- **About this task**
After locating the line containing "Task: Click the OD size 10mm - 500mm cell" in the entries below, please write out that line and the rest through the end exactly. Omit pictures.

- **Information provided**
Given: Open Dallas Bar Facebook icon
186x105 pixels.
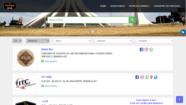Looking at the screenshot, I should coord(141,50).
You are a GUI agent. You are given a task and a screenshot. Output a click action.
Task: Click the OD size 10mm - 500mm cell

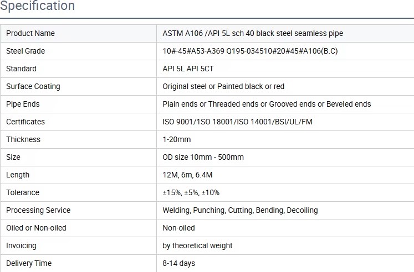pos(285,157)

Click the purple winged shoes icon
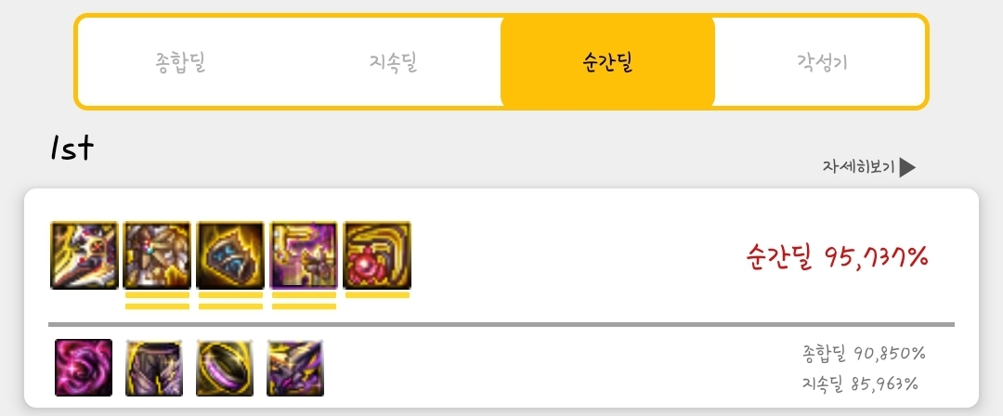pyautogui.click(x=295, y=368)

- **Exercise response**
Task: Click the OD size 10mm - 500mm cell

pos(285,157)

Click the purple winged shoes icon
pyautogui.click(x=295, y=368)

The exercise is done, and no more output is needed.